§ Stored data entries

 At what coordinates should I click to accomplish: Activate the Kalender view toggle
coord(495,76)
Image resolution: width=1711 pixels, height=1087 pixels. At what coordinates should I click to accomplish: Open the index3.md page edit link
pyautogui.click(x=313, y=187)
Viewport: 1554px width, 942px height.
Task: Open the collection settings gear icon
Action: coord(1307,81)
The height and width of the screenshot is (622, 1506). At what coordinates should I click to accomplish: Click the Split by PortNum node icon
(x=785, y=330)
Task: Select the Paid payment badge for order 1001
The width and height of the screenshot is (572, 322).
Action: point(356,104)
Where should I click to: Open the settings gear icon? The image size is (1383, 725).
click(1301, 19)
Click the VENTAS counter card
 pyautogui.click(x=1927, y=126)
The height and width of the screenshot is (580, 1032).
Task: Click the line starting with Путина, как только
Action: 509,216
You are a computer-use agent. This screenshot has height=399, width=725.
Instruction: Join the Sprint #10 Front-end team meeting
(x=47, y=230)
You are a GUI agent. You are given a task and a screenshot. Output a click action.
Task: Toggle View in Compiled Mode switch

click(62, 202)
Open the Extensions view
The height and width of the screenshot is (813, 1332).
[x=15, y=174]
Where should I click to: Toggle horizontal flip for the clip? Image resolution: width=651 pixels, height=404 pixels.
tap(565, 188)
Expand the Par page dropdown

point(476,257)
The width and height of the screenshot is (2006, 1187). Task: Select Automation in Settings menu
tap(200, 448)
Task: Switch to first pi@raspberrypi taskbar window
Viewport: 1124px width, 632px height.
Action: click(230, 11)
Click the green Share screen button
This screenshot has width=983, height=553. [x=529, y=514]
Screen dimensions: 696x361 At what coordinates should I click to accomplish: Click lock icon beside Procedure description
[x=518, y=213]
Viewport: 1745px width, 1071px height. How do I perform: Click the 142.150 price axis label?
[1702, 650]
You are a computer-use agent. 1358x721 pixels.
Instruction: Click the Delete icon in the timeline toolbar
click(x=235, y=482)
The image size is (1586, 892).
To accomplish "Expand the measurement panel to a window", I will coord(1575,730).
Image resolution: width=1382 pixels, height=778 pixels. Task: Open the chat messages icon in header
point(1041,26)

§ Task description
Read the entries and select each line where the word "window" is found.

§ Exercise solution
Task: Switch to first pi@raspberrypi taskbar window
To accomplish "Expand the measurement panel to a window", I will coord(1575,730).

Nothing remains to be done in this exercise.